3. Agree ahead of time that the candy will be traded in or donated, and let the kids choose some reasonably priced non-food items for the swap out or cash. Have the gifts or special redeemable gift coupons ready for when the candy hand off occurs.
Apple and Peanut Butter Monster Mouth Treats
4. Get the kids excited about videos and selfies and photo opportunities to showcase their costumes so you shift the focus away from the food aspect of Halloween. Let the kids decorate picture frames with Halloween stickers and other craft items so they can frame their selfies. Consider having a costume parade and contest at home with categories that include scariest, goriest, funniest, and best homemade costume.
5. Have a “carve a mini pumpkin” contest and have mini trophies for different awards. The more activities you have that don’t involve food, the easier it is for kids to shift their focus on the candy aspect of the holiday.

------------------------------------------------------------------------

Things to do:
[a] Condense the paragraph in the Halloween tips excerpt that begins "Get the kids excited about videos" into a short bulleted list that keeps its main facts.
[b] Continue the Halloween tips text from the point where it ends.

Data block:
------------------------------------------------------------------------

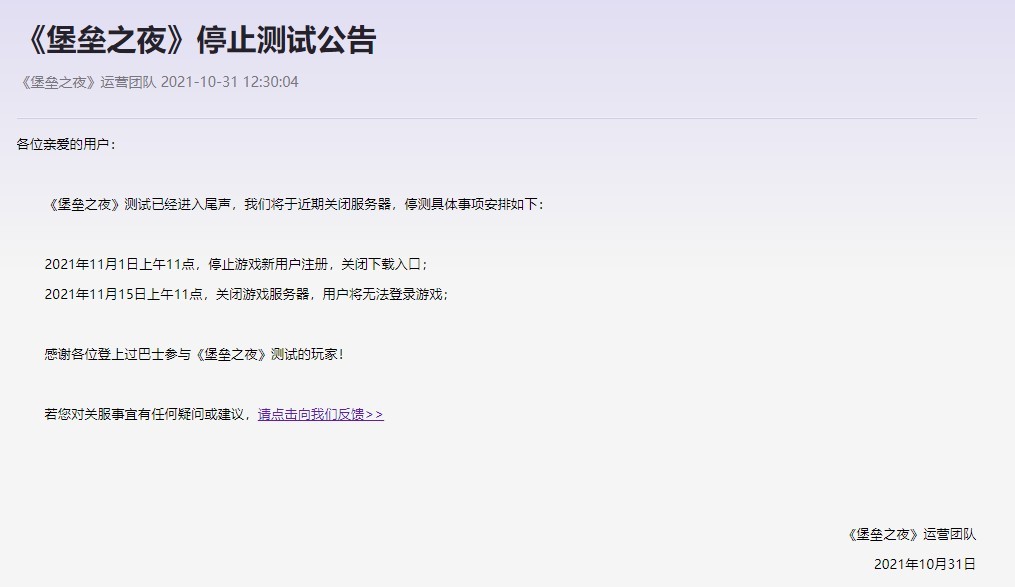Image resolution: width=1015 pixels, height=587 pixels.
Task: Click the date 2021年11月15日上午11点
Action: [123, 294]
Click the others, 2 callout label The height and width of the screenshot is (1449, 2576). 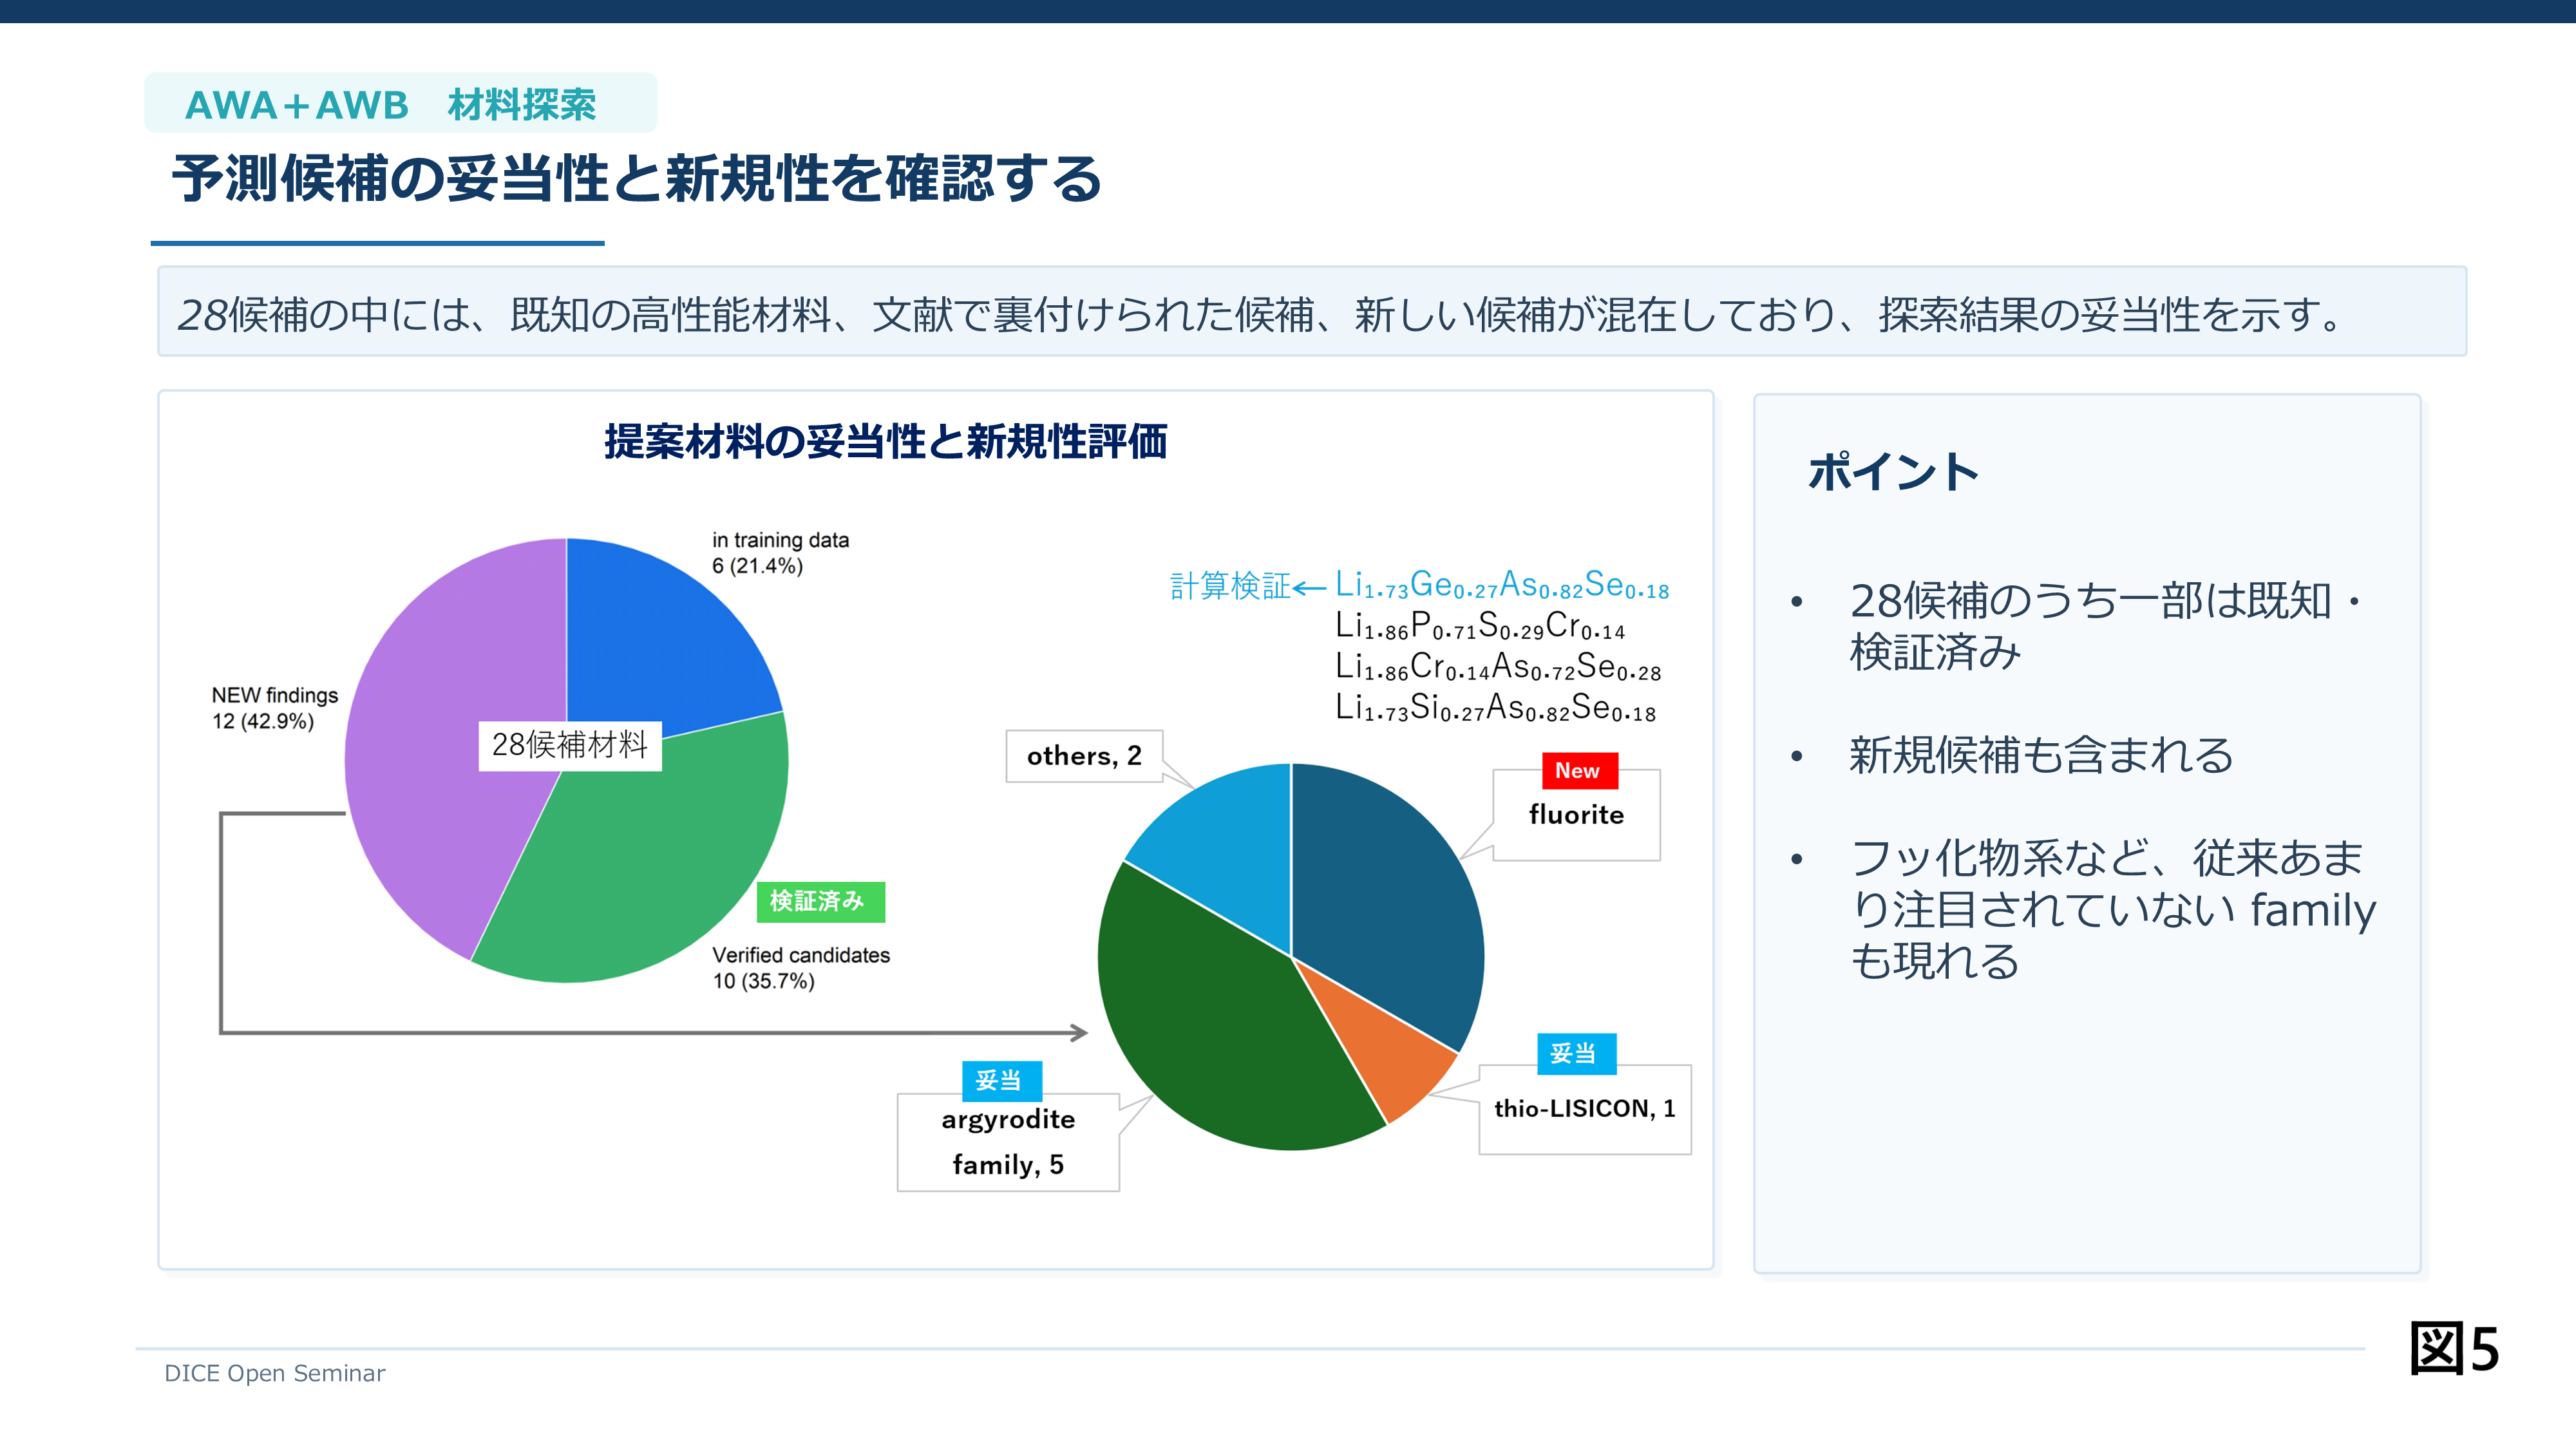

------------------------------------------------------------------------

Results by task:
[a]
- Build excitement around videos, selfies and photo opportunities that show off costumes, so the focus moves away from food.
- Have the kids decorate picture frames with Halloween stickers and other craft items to frame their selfies.
- Consider a costume parade and contest at home, with categories for scariest, goriest, funniest and best homemade costume.

[b]
6. Decorate small portable water bottles and have the kids carry them along as they trick or treat, so they constantly hydrate while they walk through the neighborhood. Drinking water during the evening will also help to limit the amount of candy they eat.
7. This year, shorten the outdoor experience and have the kids and their friends come back to watch a fun age-appropriate Halloween movie in your house. Your treats can include fruit with yogurt dip, air popped popcorn, hot cocoa made with skim milk, pumpkin soup, veggies and hummus, or yogurt parfaits. You can have coloring books, molding clay, or bead stringing activities for the really little kids, in case they get bored with the movie.
8. Other activities for before trick or treating can include: baking healthy pumpkin and fruit muffins with the kids, decorating homemade mini “healthy” pizzas, making healthy trail mix, making layered yogurt parfaits ahead of time. Having these healthier items ready when the kids come home allows you to do an easier candy swap out.
9. Let the kids know that you are not keeping the candy stash hidden in the house, even if you’ve done that previously. It’s incredibly hypocritical and a poor example if your kids see you eating the junk you’ve convinced them not to eat.
10. Consider having a dance off after the kids come back with non-food prizes. The extra physical activity will help balance any excess calories they’ve consumed.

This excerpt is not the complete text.